When Matthew Burnett and Tanya Menendez launched Maker’s Row in November 2012, their goal was thus: to connect U.S. manufacturers with brands looking for stateside production. But it didn’t take long for the duo to realize they could do more for the American-made movement than simply provide a digital database of suppliers and what they specialize in.

“We’ve seen more than 1.5 million products get produced through our site and we wanted to showcase the amazing innovation, ingenuity and diversity of designers across the U.S.,” Menendez explained. “Maker’s Row was never meant to be an online store. But given the incredible inventions that we’ve seen generated over the past two years, we couldn’t pass this opportunity to showcase ‘Made in America’ for the 21st century to the world.”

And so, on September 3, less than three years after the site first became a Made in U.S.A. matchmaker, The General Store by Maker’s Row opened for business, calling itself “an immersive online experience that explores Made in America on a consumer level.”

Categorizing goods into such collections as “Holding Onto Summer” and “Modern Nerd,” The General Store features homegrown products ranging from hardwood sunglasses to a backpack made from Pendleton wool to a reclaimed cotton twill shirt and more.

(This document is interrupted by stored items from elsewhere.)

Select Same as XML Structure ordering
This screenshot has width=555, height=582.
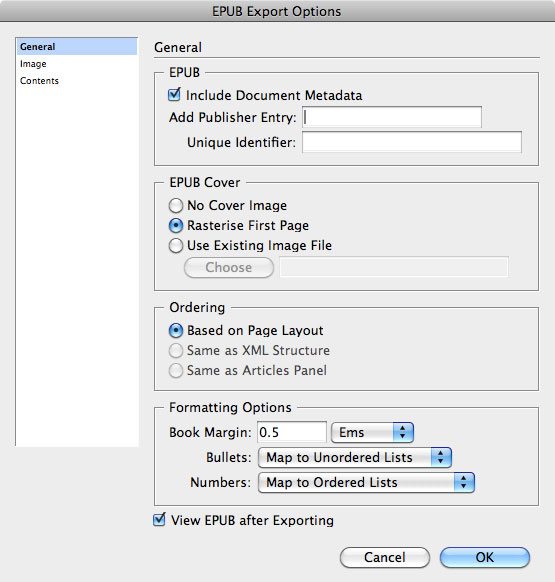[x=176, y=350]
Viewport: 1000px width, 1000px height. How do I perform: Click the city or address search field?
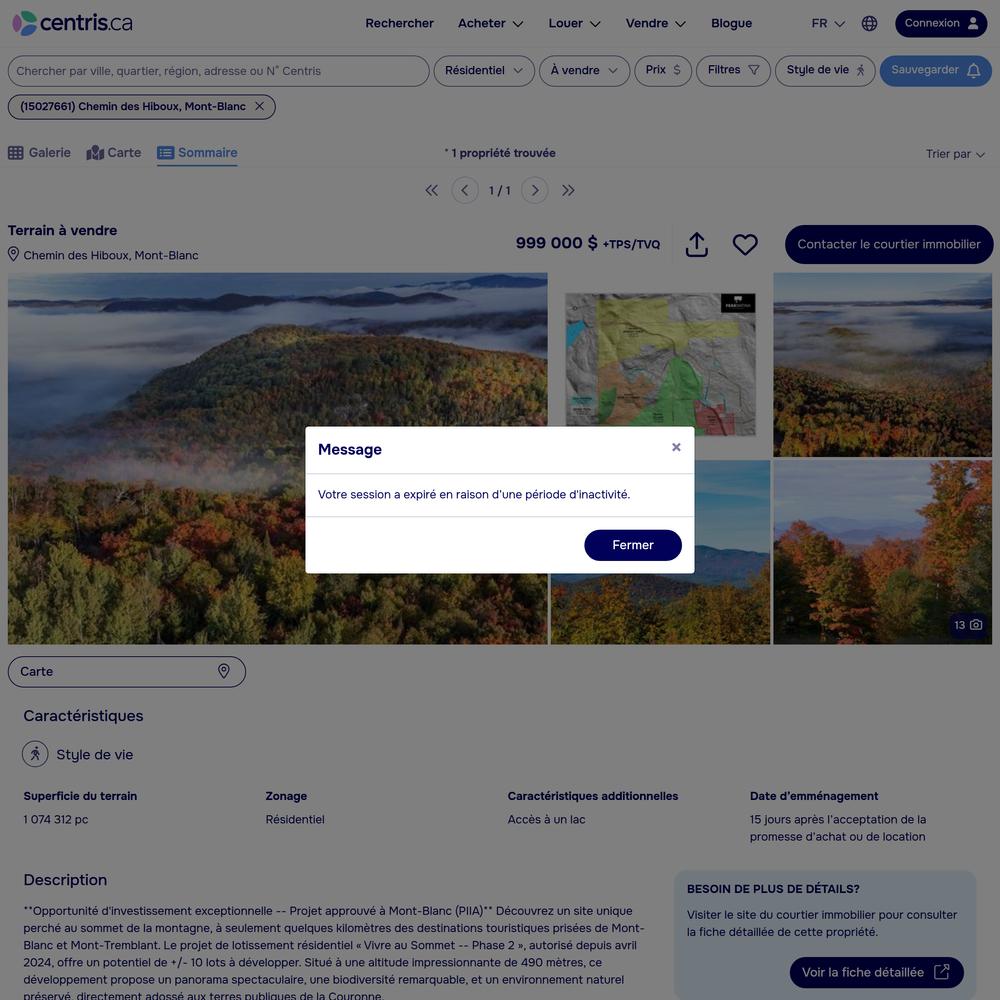coord(219,71)
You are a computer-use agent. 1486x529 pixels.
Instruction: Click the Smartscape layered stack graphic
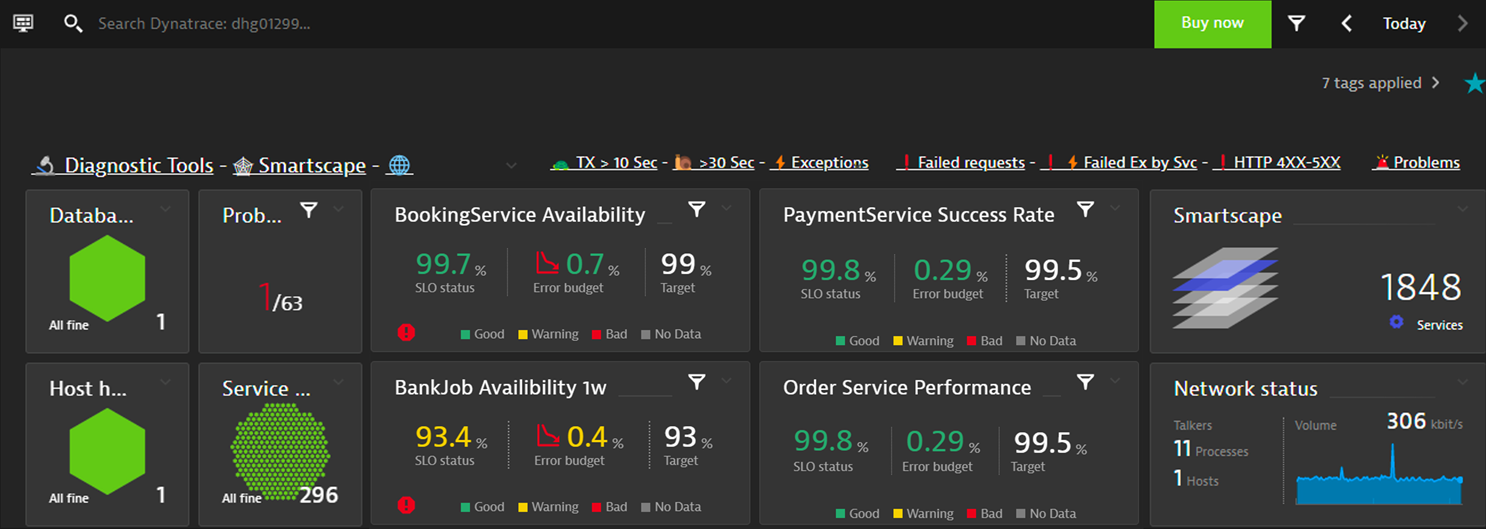click(x=1225, y=287)
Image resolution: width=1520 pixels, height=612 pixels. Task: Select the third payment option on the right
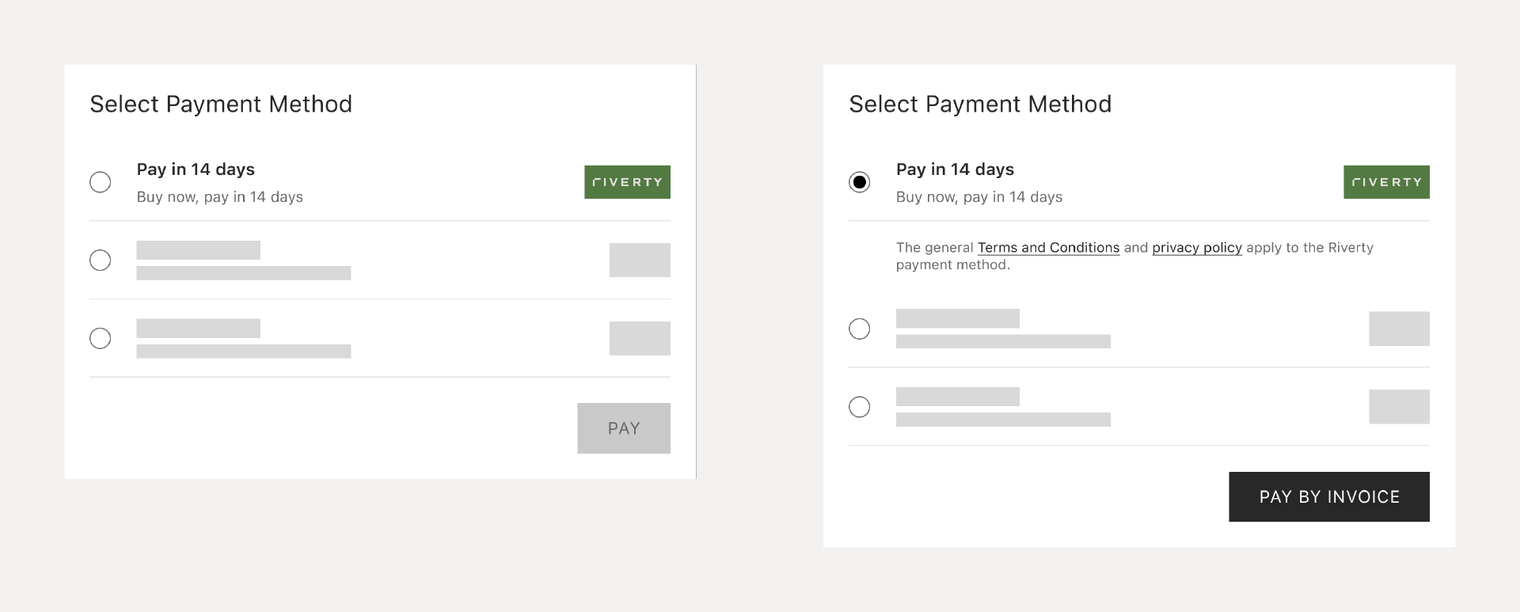(859, 407)
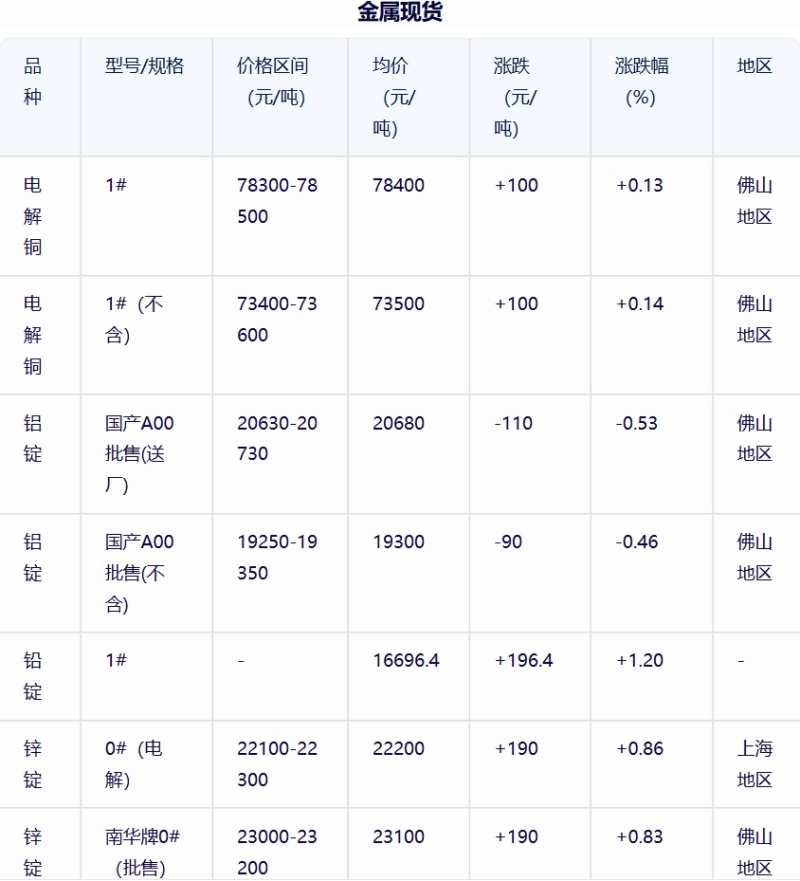Select the 涨跌幅(%) column header

pyautogui.click(x=642, y=81)
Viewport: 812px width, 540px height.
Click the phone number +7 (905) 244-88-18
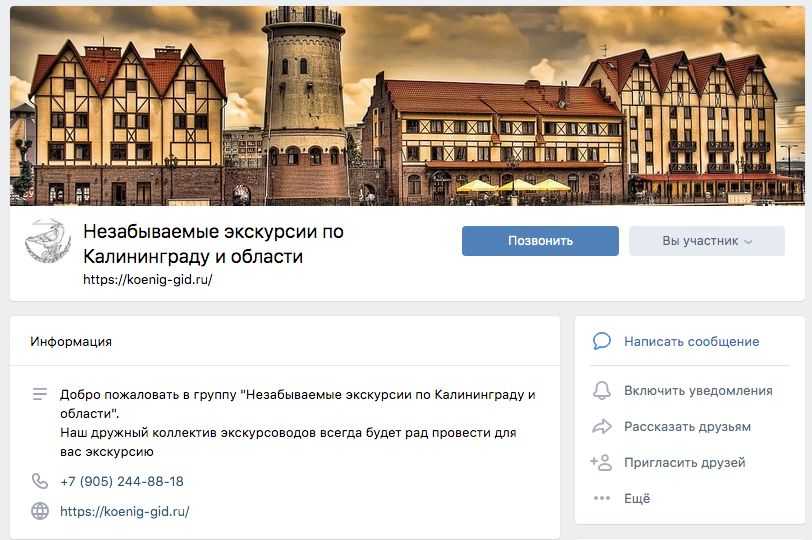click(122, 481)
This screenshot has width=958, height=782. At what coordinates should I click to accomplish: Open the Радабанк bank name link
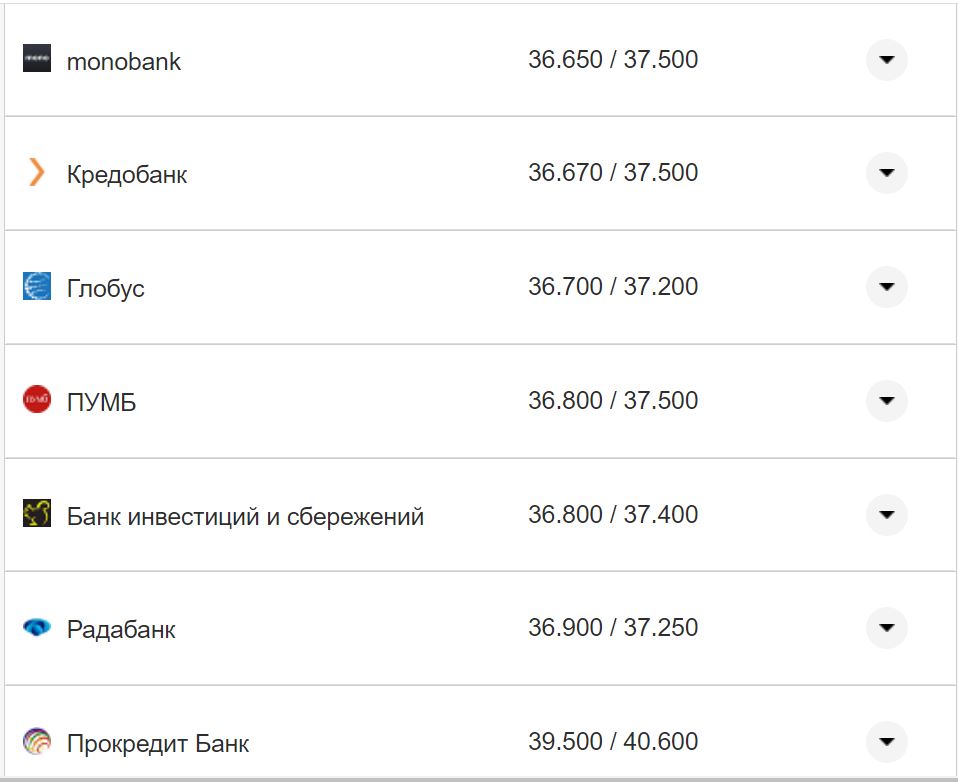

The company also made a concerted effort to showcase that Made in U.S.A. doesn’t necessarily mean bigger price tags. A “100 Under $50” section highlights $22 socks from Mamba, a Pistol Lake raglan-sleeve tee for $35 and $19 tote bags from Brooklyn’s Owen & Fred.

All e-commerce partners will handle the drop ship. “Once the customer places the order, the sales order is separated into purchase orders that are sent to their respective vendors who will then fulfill the order from the vendor’s location,” she explained, adding that while most orders will be shipped out within three business days, some items are made to order and production can take several weeks.

“As we continue to make manufacturing in America more and more accessible, the demand and interest in American-made products has grown. Consumers want more of a story and understanding of where the products they buy are coming from,” she said, noting that Maker’s Row will share the narratives behind these brands and the products they sell through original interviews on the site. “We are also throwing monthly events in New York City—and eventually nationwide—highlighting brands and the production process.”